Should the anti-aliasing bother anyone, it is easily turned off by wrapping the FilledCurve in Style[..., Antialiasing -> False]. This'll give an output identical to the original ContourPlot down to the pixel, except faster to render.


Here's the code of the function. Enjoy!

cleanContourPlot[cp_Graphics] :=
 Module[{points, groups, regions, lines},
  groups = 
   Cases[cp, {style__, g_GraphicsGroup} :> {{style}, g}, Infinity];
  points = 
   First@Cases[cp, GraphicsComplex[pts_, ___] :> pts, Infinity];
  regions = Table[
    Module[{group, style, polys, edges, cover, graph},
     {style, group} = g;
     polys = Join @@ Cases[group, Polygon[pt_, ___] :> pt, Infinity];
     edges = Join @@ (Partition[#, 2, 1, 1] & /@ polys);
     cover = Cases[Tally[Sort /@ edges], {e_, 1} :> e];
     graph = Graph[UndirectedEdge @@@ cover];
     {Sequence @@ style, 
      FilledCurve[
       List /@ Line /@ First /@ 
          Map[First, 
           FindEulerianCycle /@ (Subgraph[graph, #] &) /@ 
             ConnectedComponents[graph], {3}]]}
     ],
    {g, groups}];
  lines = Cases[cp, _Tooltip, Infinity];
  Graphics[GraphicsComplex[points, {regions, lines}], 
   Sequence @@ Options[cp]]
  ]

cleanContourPlot[Legended[cp_Graphics, rest___]] :=
    Legended[cleanContourPlot[cp], rest]

Rasterizing the background

Another approach to solving the same problem would be rasterizing the background of the plot while keeping axes, frames, labels, epilogs as vector objects. I've used the function given at the end to rasterize some huge density plots (with up to 30,000 polygons). The function preserves plot coordinates, so it's easy to position annotations or other objects on top. It's also possible to re-use the density plot in composite figures (e.g. those made with LevelScheme).

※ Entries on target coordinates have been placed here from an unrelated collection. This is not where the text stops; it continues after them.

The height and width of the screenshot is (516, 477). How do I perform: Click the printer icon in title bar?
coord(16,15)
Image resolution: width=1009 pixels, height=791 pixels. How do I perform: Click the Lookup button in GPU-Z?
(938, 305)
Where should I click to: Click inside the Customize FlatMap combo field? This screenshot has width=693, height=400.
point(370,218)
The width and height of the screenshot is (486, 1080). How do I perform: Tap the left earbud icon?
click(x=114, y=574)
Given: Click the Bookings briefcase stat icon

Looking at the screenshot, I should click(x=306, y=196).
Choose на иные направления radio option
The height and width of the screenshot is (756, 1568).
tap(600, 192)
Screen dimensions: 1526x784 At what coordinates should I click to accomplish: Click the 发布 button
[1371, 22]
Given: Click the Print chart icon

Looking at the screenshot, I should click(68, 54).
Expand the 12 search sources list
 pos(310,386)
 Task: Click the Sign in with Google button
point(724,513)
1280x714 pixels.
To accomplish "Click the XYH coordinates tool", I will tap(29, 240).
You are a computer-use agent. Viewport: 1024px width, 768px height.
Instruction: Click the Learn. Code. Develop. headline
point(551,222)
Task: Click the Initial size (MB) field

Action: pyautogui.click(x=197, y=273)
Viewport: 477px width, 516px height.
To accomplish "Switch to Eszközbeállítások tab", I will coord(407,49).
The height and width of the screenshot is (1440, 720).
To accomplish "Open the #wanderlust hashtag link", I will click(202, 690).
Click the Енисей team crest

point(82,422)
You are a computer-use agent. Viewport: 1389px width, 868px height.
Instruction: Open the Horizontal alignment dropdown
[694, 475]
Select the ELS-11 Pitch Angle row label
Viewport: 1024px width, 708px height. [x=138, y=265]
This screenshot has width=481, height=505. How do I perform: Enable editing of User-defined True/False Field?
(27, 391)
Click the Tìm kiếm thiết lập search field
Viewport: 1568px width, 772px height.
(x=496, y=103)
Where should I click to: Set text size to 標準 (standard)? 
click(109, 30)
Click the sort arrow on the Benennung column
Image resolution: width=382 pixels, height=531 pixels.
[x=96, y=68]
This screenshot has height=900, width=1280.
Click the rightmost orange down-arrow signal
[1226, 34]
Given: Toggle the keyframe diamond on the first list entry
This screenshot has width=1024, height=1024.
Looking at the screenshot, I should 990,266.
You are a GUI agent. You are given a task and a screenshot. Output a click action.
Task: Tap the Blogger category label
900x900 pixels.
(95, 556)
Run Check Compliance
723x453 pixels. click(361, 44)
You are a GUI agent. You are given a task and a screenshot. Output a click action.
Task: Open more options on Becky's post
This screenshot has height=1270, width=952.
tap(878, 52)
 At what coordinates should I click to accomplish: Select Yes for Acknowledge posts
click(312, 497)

rasterizeBackground[g_, res_: 450] :=
 Show[
   Rasterize[
    Show[g,
      PlotRangePadding -> 0, ImagePadding -> 0, ImageMargins -> 0, 
      LabelStyle -> Opacity[0], FrameTicksStyle -> Opacity[0], 
      FrameStyle -> Opacity[0], AxesStyle -> Opacity[0], 
      TicksStyle -> Opacity[0], PlotRangeClipping -> False
    ], 
    "Graphics",
    ImageResolution -> res] /. 
   Raster[data_, rect_, rest__] :> 
    Raster[data, 
     Transpose@OptionValue[AbsoluteOptions[g, PlotRange], PlotRange], 
    rest], Sequence @@ Options[g], Sequence @@ Options[g, PlotRange]]

So I've changed your function around a little bit, but I've also added some of the functionality you're after. I think you are looking for:

  • OptionsPattern
  • FilterRules
  • Options
  • Tutorial on creating functions with options

Also, while checking if there were new questions, I noticed this intro to some of the above functions: Functions with Options

Here is the new function:

Clear[graph]
graph[expr_, level_, contours_, color_, opts : OptionsPattern[]] := 
 Module[{p, pOpt, allLines},
  allLines = Flatten@Reverse@Table[
      p = RegionPlot[
        expr < level, {x, 0, 4 Pi}, {y, 0, 4 Pi}, PlotStyle -> None, 
        Evaluate[FilterRules[{opts}, Options[RegionPlot]]]
        ];
      pOpt = p[[2]];
      {EdgeForm@Directive[Black, Thickness[Medium]], 
       FaceForm@Directive[Opacity[1], color], 
       FilledCurve[List /@ Cases[Normal[p], _Line, Infinity]]}
      , contours];
  Graphics[allLines, pOpt, FilterRules[{opts}, Options[Graphics]]]
  ]

If I use it as follows:

graph[Cos[x] + 1.1*Sin[y], c, {c, -2.2, 2.2, 0.2}, Hue[(c + 2)/4], 
 PlotRange -> {{0, 8}, Automatic}, Frame -> False, Axes -> True]

I get:

Mathematica graphics

So you get a bit of the functionality back. This can probably act as a jumping off point.